:: Given problem ::
Please reproduce the material below word for word, starting at the line containing "You are a computer-use agent. 777x455 pixels." and ending at the end of the material, with the pictures left out.
[Start Supplied information]
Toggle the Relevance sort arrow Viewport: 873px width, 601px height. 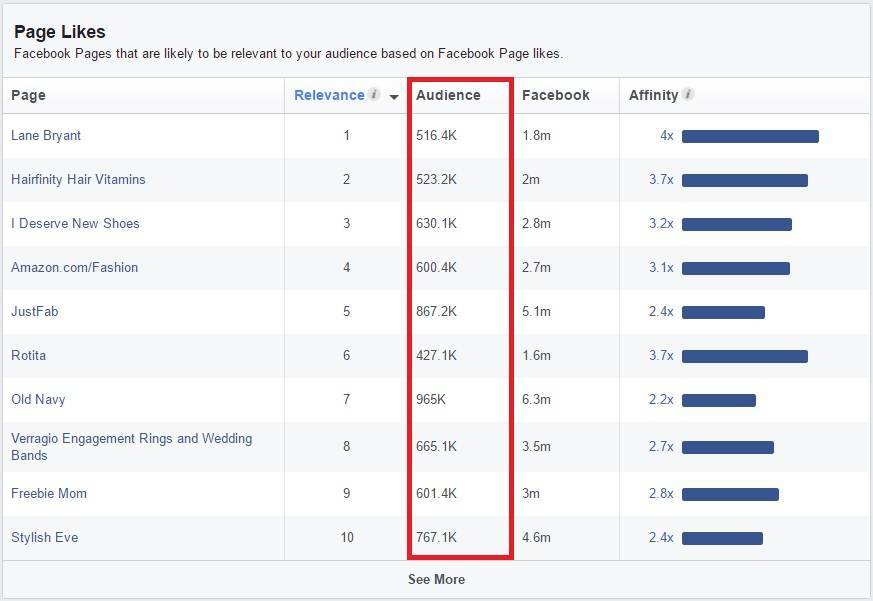pos(394,97)
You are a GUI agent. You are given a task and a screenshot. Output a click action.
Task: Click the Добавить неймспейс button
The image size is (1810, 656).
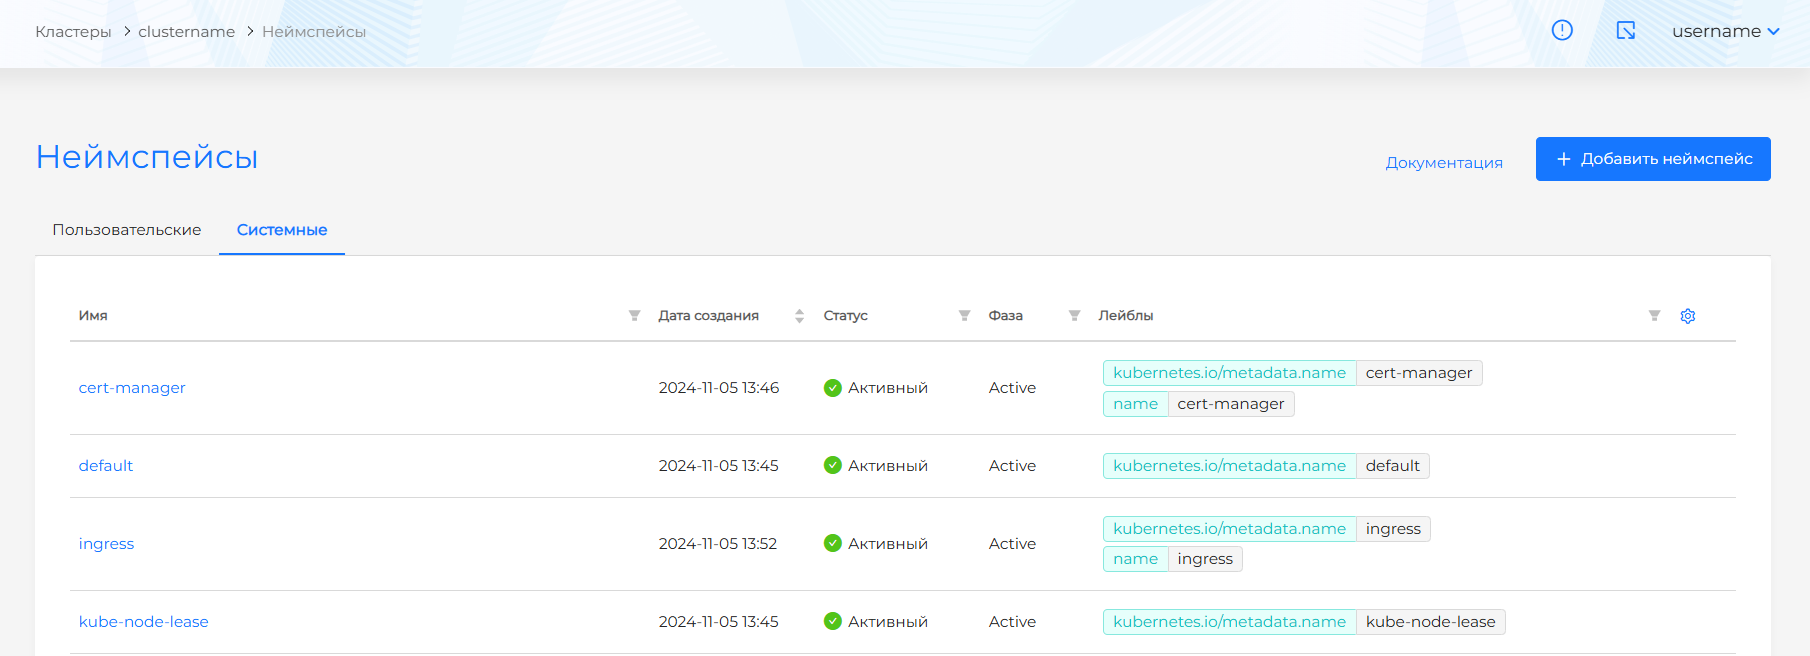(x=1653, y=159)
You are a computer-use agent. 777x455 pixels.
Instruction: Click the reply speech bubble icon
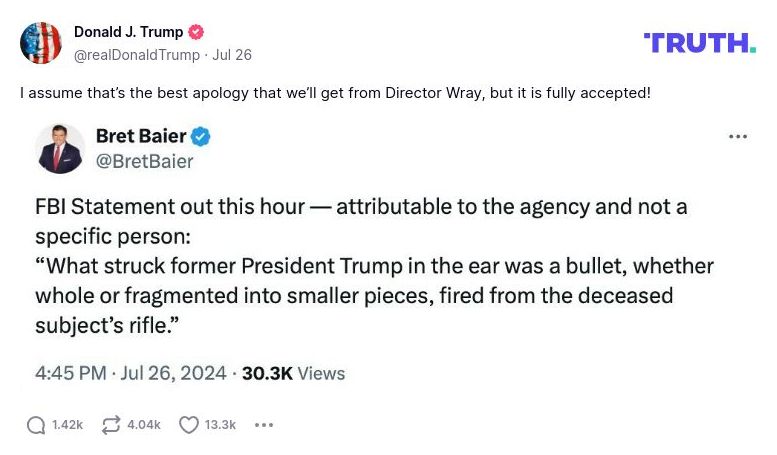[x=36, y=425]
[End Supplied information]
:: Response below ::
You are a computer-use agent. 777x455 pixels.
Instruction: Click the reply speech bubble icon
[x=36, y=425]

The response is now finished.